La mención explícita del femenino se justifica solo cuando la oposición de sexos es relevante en el contexto, por ejemplo: El desarrollo evolutivo es similar en los niños y las niñas durante la infancia. La actual tendencia a desdoblar indiscriminadamente el sustantivo en su forma masculina y femenina va contra el principio de economía del lenguaje y se funda en razones extralingüísticas.

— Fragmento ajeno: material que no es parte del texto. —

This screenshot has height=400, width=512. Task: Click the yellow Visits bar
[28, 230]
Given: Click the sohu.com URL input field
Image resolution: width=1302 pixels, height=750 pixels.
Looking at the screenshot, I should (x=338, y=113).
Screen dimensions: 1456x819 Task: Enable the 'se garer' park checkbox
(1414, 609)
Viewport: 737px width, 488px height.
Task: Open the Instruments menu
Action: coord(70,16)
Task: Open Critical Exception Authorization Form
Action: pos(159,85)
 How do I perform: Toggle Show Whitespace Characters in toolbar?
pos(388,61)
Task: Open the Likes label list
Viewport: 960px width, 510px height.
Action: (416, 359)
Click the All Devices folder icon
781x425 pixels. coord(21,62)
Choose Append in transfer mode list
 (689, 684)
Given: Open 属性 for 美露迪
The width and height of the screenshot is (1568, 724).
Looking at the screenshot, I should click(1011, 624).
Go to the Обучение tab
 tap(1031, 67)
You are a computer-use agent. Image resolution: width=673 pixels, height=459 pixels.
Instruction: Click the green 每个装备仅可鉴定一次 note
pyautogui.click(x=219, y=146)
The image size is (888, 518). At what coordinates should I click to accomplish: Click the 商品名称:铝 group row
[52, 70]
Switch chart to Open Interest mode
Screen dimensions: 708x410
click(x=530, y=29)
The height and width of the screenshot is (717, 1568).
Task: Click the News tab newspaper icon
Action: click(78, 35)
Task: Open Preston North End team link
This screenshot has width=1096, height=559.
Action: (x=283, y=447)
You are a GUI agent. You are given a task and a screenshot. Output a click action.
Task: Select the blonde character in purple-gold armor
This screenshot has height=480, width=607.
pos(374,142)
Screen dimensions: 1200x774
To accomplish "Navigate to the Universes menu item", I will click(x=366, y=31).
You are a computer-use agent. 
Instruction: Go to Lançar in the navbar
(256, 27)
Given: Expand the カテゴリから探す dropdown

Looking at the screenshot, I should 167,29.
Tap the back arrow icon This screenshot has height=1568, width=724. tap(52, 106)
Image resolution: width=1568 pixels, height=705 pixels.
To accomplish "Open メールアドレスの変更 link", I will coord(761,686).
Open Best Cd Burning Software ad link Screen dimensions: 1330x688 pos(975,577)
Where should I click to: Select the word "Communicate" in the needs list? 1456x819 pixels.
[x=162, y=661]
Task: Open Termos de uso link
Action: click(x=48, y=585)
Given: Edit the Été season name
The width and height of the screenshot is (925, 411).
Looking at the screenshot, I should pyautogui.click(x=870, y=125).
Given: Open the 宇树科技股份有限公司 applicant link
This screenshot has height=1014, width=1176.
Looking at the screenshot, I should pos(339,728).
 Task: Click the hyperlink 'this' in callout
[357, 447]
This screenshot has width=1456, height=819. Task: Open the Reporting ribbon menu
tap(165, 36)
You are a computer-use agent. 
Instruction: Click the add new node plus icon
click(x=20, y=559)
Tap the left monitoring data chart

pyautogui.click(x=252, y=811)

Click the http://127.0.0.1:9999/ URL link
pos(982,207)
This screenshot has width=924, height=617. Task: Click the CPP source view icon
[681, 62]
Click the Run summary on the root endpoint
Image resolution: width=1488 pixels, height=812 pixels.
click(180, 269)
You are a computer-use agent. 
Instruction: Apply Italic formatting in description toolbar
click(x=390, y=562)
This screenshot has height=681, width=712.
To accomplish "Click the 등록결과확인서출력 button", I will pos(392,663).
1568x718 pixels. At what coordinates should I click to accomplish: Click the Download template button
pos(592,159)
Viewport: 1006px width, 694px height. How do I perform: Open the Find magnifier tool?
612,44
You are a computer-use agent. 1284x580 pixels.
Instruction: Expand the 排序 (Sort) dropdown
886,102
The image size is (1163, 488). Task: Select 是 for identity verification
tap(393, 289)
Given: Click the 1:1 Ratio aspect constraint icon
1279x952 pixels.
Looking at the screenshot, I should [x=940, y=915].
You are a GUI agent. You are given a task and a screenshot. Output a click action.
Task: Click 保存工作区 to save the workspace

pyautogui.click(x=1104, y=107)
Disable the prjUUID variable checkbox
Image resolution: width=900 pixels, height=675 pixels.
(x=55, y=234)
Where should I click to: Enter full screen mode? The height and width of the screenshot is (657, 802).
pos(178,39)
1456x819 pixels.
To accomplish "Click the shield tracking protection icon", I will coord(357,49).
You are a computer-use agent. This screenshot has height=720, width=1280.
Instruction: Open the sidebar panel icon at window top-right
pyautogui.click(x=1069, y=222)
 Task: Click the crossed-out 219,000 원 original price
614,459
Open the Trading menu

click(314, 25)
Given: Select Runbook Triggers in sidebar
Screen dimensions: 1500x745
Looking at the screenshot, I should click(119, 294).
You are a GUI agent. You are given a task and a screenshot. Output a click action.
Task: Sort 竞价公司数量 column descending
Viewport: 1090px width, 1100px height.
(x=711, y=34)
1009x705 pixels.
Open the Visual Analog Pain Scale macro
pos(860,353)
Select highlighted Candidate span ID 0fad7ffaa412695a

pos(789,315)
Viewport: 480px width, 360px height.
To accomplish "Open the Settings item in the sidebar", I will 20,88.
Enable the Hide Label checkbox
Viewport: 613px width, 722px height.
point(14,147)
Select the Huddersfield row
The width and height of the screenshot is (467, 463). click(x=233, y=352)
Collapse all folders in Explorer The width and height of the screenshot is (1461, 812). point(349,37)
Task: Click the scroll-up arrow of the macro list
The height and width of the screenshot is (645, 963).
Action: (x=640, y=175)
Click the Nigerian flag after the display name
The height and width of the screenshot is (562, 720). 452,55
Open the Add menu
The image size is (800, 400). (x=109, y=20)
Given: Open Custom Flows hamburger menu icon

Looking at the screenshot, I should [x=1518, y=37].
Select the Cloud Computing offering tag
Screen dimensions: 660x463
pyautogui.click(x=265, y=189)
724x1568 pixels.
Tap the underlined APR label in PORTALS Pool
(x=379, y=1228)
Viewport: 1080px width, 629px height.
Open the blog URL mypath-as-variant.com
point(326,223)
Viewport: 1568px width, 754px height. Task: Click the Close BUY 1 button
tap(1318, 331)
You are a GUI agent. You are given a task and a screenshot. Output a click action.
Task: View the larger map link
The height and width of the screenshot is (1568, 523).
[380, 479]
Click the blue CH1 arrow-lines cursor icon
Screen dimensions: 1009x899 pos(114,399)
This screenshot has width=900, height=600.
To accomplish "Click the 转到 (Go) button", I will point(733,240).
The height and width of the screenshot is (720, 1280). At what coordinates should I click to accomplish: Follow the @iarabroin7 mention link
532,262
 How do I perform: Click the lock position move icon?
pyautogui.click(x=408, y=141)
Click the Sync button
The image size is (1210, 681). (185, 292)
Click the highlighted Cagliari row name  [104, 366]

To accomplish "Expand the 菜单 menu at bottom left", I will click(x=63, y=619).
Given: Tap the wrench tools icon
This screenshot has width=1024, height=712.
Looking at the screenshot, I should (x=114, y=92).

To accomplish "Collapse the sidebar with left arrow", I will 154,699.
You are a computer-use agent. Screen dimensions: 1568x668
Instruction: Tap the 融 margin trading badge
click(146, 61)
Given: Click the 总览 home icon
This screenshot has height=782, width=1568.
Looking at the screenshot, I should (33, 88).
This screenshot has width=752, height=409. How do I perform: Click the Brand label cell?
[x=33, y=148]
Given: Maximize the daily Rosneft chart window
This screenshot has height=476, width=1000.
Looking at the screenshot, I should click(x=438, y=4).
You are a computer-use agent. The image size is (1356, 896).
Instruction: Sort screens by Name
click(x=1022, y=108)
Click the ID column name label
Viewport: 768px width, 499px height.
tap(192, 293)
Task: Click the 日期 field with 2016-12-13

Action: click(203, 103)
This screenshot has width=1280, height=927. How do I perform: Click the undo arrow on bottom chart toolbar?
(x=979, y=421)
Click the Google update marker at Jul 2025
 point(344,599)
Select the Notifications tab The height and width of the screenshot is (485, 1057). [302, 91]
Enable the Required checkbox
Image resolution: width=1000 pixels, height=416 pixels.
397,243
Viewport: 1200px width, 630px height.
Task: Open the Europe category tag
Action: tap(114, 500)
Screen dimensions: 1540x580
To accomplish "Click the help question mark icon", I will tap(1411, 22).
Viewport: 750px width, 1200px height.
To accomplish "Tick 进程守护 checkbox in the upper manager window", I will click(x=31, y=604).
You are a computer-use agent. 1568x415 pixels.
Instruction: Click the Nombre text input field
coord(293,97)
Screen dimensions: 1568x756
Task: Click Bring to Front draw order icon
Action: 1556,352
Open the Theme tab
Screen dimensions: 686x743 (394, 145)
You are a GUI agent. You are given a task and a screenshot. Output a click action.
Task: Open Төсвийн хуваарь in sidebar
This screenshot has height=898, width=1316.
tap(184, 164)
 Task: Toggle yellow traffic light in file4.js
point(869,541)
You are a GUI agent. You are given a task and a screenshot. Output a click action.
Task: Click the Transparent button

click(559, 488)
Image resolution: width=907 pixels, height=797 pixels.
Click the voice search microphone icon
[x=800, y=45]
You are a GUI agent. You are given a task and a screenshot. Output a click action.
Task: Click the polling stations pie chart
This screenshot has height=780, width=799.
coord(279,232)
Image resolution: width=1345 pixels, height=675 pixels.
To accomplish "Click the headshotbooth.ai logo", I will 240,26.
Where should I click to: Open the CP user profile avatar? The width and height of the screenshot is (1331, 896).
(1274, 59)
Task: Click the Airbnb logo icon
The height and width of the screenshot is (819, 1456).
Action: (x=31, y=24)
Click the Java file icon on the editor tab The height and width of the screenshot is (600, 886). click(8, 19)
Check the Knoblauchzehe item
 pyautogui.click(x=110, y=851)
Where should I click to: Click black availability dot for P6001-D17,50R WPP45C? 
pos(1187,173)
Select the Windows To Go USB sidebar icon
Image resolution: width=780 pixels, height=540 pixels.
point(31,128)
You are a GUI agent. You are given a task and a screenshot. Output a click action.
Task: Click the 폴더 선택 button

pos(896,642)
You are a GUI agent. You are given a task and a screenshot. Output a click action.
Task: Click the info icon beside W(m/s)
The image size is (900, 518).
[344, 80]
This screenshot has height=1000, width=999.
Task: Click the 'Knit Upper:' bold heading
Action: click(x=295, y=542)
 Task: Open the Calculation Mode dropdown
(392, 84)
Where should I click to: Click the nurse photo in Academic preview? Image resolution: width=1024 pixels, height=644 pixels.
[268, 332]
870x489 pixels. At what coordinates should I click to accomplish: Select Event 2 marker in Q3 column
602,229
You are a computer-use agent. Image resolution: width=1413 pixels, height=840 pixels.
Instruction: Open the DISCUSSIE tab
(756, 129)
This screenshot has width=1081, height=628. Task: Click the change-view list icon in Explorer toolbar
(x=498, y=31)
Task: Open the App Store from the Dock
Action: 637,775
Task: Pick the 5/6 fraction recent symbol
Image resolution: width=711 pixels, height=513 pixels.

Por tanto, deben evitarse estas repeticiones, que generan dificultades sintácticas y de concordancia, y complican innecesariamente la redacción y lectura de los textos. Decir o escribir Es necesario trabajar para construir más carreteras que unan a los peruanos y peruanas es incorrecto, como lo es Estamos trabajando con los niños y las niñas del cuarto grado de primaria. Estas incorrecciones, lejos de marcar precisiones, nos llevan a confusiones.
Asimismo, es incorrecto emplear el femenino para aludir conjuntamente a ambos sexos, con independencia del número de individuos de cada sexo que formen parte del grupo. Así, los alumnos es la única forma correcta de referirse a un grupo mixto, aunque el número de alumnas sea superior al de alumnos varones.
La RAE precisa lo anterior en concordancia con el principio de “más ideas con menos palabras”. Finalmente, tracémonos como meta redactar textos claros, precisos, concisos y atractivos para los lectores.